The Rise of Women’s Entrepreneurship since World War II

Rutgers University Press
In the years after World War II, as women were being pushed from wartime jobs for returning soldiers, government and business leaders – and women themselves – saw small business ownership as a viable economic solution. In just five years, US women owned nearly a million of the nation’s businesses. In the decades since, women have moved increasingly into business ownership, often outpacing male start-ups so that today, they own more than 14 million businesses, 40% of all US companies. 
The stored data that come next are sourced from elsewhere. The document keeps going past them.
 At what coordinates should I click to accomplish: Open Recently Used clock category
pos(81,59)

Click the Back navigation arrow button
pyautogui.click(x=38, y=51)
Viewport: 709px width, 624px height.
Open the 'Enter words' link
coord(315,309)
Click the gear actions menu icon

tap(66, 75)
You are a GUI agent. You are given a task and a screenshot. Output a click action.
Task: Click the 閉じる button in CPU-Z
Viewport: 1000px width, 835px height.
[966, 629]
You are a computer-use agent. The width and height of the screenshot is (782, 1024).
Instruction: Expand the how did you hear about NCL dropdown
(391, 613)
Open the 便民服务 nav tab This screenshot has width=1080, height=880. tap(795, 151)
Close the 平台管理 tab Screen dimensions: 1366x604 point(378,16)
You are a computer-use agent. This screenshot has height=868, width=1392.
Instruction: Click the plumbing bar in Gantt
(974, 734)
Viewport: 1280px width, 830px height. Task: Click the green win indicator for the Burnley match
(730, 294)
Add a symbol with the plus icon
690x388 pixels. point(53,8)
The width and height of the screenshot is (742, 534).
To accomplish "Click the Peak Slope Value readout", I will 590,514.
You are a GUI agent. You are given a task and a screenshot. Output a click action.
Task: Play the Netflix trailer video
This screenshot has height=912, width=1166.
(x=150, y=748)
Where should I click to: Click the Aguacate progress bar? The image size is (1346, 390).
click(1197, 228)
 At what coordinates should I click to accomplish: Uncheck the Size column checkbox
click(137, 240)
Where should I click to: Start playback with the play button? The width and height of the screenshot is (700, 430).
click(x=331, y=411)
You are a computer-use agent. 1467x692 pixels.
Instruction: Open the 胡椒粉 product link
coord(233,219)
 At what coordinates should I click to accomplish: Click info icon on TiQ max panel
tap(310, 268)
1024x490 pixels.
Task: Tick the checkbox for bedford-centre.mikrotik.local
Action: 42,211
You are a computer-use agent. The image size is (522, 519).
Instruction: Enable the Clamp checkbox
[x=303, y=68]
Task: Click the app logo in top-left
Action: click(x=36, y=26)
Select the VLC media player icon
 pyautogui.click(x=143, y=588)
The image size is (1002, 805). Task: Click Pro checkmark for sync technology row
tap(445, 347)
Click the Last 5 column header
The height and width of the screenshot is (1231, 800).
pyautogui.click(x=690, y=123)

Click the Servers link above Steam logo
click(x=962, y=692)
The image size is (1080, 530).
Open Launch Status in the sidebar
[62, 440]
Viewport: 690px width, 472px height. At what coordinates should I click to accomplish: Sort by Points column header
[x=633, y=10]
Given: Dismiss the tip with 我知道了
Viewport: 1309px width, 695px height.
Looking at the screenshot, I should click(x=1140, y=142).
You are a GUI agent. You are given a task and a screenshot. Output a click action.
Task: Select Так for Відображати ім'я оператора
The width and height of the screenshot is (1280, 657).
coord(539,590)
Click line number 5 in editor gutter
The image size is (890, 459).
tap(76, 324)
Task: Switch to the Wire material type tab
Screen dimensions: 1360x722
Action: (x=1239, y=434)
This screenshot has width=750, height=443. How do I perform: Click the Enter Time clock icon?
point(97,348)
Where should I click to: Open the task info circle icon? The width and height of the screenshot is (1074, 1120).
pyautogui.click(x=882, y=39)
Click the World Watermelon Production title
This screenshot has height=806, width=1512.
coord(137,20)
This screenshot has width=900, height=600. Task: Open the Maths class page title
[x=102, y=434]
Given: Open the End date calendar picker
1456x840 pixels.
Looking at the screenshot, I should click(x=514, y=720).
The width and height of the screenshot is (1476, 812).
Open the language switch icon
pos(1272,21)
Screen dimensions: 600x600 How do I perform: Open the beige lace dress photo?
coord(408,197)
She’s the Boss chronicles the forces that made entrepreneurship attractive to women. In rich detail, Debra Michals shares the stories of the countless women of all races, ethnicities, genders, and abilities who contributed to this important history. The book also explores the intersection of women’s personal choices within changing social, political, and economic factors, such as the rising divorce rates of the 1960s and 1970s, ongoing workplace and credit discrimination; civil and women’s rights activism and activist entrepreneurs, the 1970s recession and 1980s “Reagan Revolution,” and more recently, the internet, crowd-funding, and social entrepreneurship.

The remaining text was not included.